Feature request: Extract links as the user scroll down (general-purpose, any site)

§

Posté le: 01/11/2020

Édité le: 01/11/2020

I'm not good with advanced programming (only the basics of JS), but anyway, can someone make a general-purpose version of this: https://greasyfork.org/en/discussions/requests/57590-extract-links-to-tweet-and-media-on-twitter-as-you-scroll-down

Extracts not only links to external sites, but also links to images, and any external files.

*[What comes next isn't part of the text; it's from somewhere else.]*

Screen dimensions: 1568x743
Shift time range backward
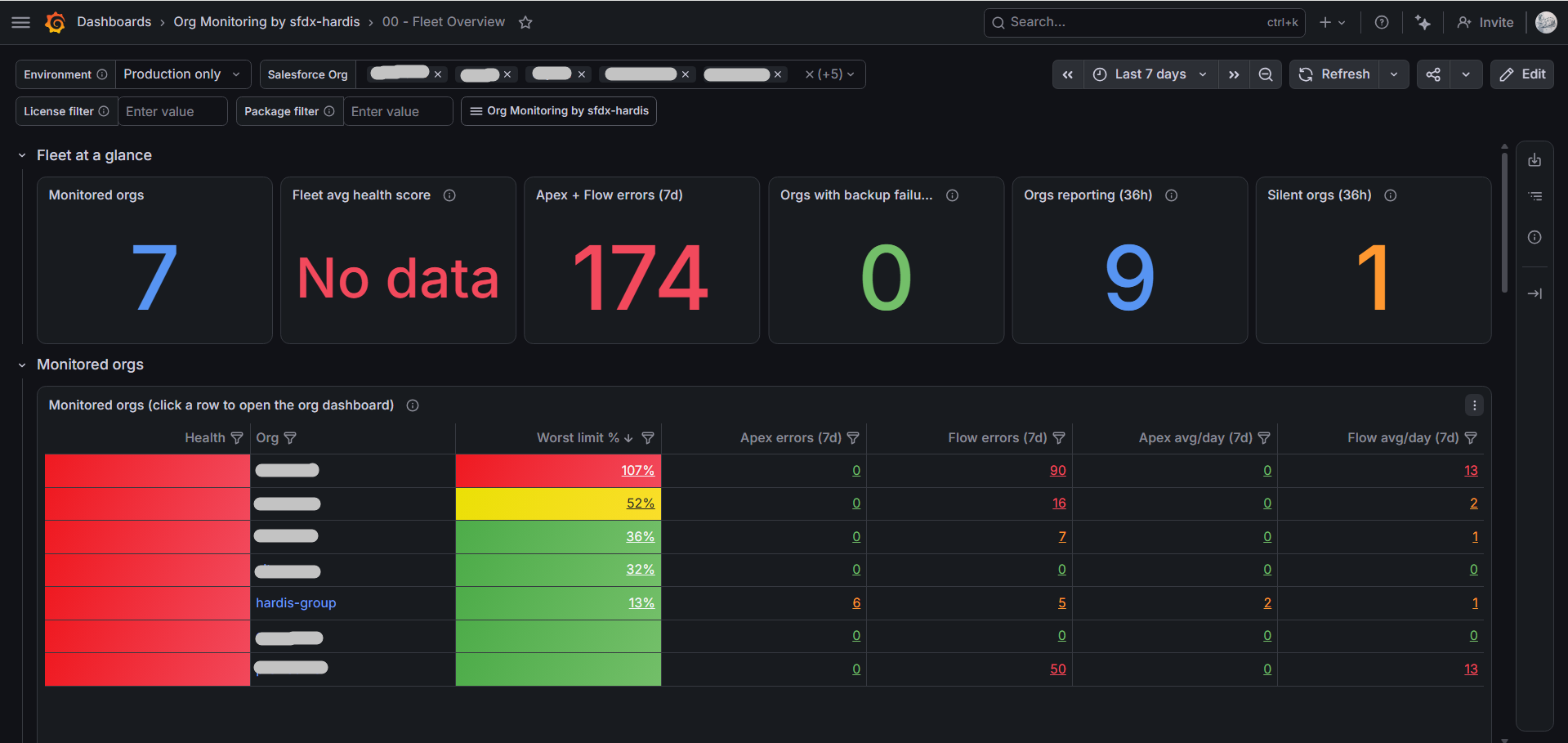click(1068, 74)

This is also very useful for infinite-scrolling AND pagination, because of how console logs can persist as you navigate to another page. This certainly will help saving any pages to the WBM. I really hate having to only extract links on a page 1-at-a-time, and would like it so that it auto-extracts as I go from page to page. It should execute on page load and when scrolling in case of JS-loaded content (otherwise it only grab links that are loaded from the HTML but not when generated by code)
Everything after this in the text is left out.